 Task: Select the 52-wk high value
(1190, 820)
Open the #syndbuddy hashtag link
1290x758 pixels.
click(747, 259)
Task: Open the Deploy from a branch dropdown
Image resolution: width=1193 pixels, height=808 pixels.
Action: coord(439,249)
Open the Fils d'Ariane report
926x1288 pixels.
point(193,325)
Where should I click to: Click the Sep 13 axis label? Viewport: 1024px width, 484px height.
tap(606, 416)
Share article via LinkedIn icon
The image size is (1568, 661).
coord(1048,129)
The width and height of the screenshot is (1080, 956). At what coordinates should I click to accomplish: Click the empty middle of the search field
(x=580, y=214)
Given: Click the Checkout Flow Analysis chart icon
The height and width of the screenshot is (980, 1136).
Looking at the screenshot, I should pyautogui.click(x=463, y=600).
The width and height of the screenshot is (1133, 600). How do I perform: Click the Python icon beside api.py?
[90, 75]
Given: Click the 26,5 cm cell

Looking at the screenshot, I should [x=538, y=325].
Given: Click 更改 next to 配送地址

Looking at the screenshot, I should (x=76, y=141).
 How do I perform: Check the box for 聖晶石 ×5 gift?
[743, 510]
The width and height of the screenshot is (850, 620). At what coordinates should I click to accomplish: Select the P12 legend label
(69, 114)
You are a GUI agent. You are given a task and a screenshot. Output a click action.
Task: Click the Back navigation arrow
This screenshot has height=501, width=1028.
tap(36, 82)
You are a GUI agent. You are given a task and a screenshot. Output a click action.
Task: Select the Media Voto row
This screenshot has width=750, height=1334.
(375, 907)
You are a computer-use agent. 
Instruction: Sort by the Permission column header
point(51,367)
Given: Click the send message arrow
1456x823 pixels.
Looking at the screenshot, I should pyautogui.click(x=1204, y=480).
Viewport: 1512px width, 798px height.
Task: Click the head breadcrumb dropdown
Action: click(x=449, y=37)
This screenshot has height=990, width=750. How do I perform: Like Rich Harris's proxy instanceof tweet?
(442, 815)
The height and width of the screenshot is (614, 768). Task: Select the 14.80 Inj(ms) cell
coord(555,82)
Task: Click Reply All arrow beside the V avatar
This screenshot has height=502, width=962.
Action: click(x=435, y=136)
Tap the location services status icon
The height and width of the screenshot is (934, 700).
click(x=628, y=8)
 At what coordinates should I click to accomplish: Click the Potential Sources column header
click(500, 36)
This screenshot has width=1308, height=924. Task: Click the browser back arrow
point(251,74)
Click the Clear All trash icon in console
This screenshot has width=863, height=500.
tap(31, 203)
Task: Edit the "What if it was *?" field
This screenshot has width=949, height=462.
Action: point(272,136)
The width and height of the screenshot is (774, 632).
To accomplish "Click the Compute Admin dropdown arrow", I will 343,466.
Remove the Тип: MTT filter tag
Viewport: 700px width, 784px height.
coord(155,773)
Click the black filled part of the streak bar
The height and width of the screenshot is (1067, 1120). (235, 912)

———

WHAT YOU NEED TO DO >>
Please quote the material above back word for word, every line of it.

OUTPUT BELOW >>
 Task: Select the 52-wk high value
(1190, 820)
Open the #syndbuddy hashtag link
1290x758 pixels.
click(747, 259)
Task: Open the Deploy from a branch dropdown
Image resolution: width=1193 pixels, height=808 pixels.
Action: coord(439,249)
Open the Fils d'Ariane report
926x1288 pixels.
point(193,325)
Where should I click to: Click the Sep 13 axis label? Viewport: 1024px width, 484px height.
tap(606, 416)
Share article via LinkedIn icon
The image size is (1568, 661).
coord(1048,129)
The width and height of the screenshot is (1080, 956). At what coordinates should I click to accomplish: Click the empty middle of the search field
(x=580, y=214)
Given: Click the Checkout Flow Analysis chart icon
The height and width of the screenshot is (980, 1136).
Looking at the screenshot, I should pyautogui.click(x=463, y=600).
The width and height of the screenshot is (1133, 600). How do I perform: Click the Python icon beside api.py?
[90, 75]
Given: Click the 26,5 cm cell

Looking at the screenshot, I should [x=538, y=325].
Given: Click 更改 next to 配送地址

Looking at the screenshot, I should (x=76, y=141).
 How do I perform: Check the box for 聖晶石 ×5 gift?
[743, 510]
The width and height of the screenshot is (850, 620). At what coordinates should I click to accomplish: Select the P12 legend label
(69, 114)
You are a GUI agent. You are given a task and a screenshot. Output a click action.
Task: Click the Back navigation arrow
This screenshot has height=501, width=1028.
tap(36, 82)
You are a GUI agent. You are given a task and a screenshot. Output a click action.
Task: Select the Media Voto row
This screenshot has width=750, height=1334.
(375, 907)
You are a computer-use agent. 
Instruction: Sort by the Permission column header
point(51,367)
Given: Click the send message arrow
1456x823 pixels.
Looking at the screenshot, I should pyautogui.click(x=1204, y=480).
Viewport: 1512px width, 798px height.
Task: Click the head breadcrumb dropdown
Action: click(x=449, y=37)
This screenshot has height=990, width=750. How do I perform: Like Rich Harris's proxy instanceof tweet?
(442, 815)
The height and width of the screenshot is (614, 768). Task: Select the 14.80 Inj(ms) cell
coord(555,82)
Task: Click Reply All arrow beside the V avatar
This screenshot has height=502, width=962.
Action: click(x=435, y=136)
Tap the location services status icon
The height and width of the screenshot is (934, 700).
click(x=628, y=8)
 At what coordinates should I click to accomplish: Click the Potential Sources column header
click(500, 36)
This screenshot has width=1308, height=924. Task: Click the browser back arrow
point(251,74)
Click the Clear All trash icon in console
This screenshot has width=863, height=500.
tap(31, 203)
Task: Edit the "What if it was *?" field
This screenshot has width=949, height=462.
Action: point(272,136)
The width and height of the screenshot is (774, 632).
To accomplish "Click the Compute Admin dropdown arrow", I will 343,466.
Remove the Тип: MTT filter tag
Viewport: 700px width, 784px height.
coord(155,773)
Click the black filled part of the streak bar
The height and width of the screenshot is (1067, 1120). (235, 912)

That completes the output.